The two equations describe precisely the same sets. Suppose that a non-zero vector $n = (a, b, c)$ and a point $p_{1} = (x_{1}, y_{1}, z_{1})$ are given, and let $p = (x, y, z)$ denote an arbitrary point of $\mathbf{R}^{3}$.

Expanding the "scalar" equation gives \begin{align*} 0 &= a(x - x_{1}) + b(y - y_{1}) + c(z - z_{1}) \\ &= ax - ax_{1} + by - by_{1} + cz - cz_{1} \\ &= ax + by + cz - \underbrace{(ax_{1} + by_{1} + cz_{1})}_{\text{Call this $d$}}, \end{align*} or $ax + by + cz = d$, what you call the "linear equation".
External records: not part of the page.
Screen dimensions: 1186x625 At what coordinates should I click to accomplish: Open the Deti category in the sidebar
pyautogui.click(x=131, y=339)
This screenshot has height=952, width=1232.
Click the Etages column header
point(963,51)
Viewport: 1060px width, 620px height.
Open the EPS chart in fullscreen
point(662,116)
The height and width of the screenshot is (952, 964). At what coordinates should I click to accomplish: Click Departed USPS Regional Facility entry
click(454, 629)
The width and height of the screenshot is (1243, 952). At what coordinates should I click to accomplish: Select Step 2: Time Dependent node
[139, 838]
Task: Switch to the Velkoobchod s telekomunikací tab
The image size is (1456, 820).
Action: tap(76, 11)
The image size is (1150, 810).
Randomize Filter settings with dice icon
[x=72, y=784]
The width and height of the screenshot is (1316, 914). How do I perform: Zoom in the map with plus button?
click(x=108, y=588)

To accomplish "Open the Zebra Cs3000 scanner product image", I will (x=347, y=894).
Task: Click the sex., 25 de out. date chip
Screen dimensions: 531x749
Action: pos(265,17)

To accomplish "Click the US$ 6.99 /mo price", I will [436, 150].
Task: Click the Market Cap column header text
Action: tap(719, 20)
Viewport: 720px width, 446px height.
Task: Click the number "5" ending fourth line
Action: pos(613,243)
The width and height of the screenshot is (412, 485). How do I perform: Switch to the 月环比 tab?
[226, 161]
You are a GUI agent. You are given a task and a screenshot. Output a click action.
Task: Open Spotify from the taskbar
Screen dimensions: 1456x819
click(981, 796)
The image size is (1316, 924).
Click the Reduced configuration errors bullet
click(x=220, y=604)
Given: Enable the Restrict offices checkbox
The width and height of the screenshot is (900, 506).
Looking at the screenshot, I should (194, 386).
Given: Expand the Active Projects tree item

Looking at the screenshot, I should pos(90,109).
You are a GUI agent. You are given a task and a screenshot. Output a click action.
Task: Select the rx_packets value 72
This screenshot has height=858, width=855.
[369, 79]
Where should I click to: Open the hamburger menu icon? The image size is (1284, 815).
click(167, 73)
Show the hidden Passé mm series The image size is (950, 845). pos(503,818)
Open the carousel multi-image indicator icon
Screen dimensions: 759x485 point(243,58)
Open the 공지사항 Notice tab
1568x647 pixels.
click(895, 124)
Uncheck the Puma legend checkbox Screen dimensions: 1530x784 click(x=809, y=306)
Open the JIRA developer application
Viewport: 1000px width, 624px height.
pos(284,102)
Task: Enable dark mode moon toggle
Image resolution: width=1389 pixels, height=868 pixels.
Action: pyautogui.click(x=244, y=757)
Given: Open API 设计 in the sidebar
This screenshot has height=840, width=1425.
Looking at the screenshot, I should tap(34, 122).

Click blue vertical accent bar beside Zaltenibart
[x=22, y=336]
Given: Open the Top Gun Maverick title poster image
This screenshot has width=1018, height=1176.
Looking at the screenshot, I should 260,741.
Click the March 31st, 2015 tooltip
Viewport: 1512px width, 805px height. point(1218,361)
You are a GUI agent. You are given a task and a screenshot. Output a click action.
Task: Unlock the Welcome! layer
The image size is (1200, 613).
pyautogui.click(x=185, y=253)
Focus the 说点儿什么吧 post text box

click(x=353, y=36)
There is no unique way to go "backward" from the linear equation to a scalar equation: If $(x_{1}, y_{1}, z_{1})$ lies on the plane with "linear" equation $ax + by + cz = d$, namely if $ax_{1} + by_{1} + cz_{1} = d$, then $$ a(x - x_{1}) + b(y - y_{1}) + c(z - z_{1}) = 0. $$

Each can be written as a vector equation: $$ 0 = n \cdot (p - p_{1})\quad\text{("scalar" form)};\qquad n \cdot p = n \cdot p_{1}\quad \text{("linear" form)}. $$

The "scalar" equation is natural to write down when $n = (a, b, c)$ and a point $p_{1} = (x_{1}, y_{1}, z_{1})$ are known. The "linear" equation is sometimes a bit easier to use in computations with specific planes.

Neither equation is more correct than the other; they're both descriptions of the plane in space through the point $p_{1}$ and with normal vector $n$.

Answer 2

The equation $a(x-x_1)+b(y-y_1)+c(z-z_1)=0$ means that a vector $\vec x -\vec x_1$ is orthogonal to the vector $\vec v =(a,b,c)^T$, so it represents the plane orthogonal to $\vec v$ and passing thorough $\vec x_1$. It is the same as $ax+by+cz=d=ax_1+by_1+cz_1$.

The first form ( ''scalar") shows immediately a point between wich passes the plane, the second form (''linear'') shows the intercepts of the plane with the coordinates axis $ (d/a,d/b,d/c)$.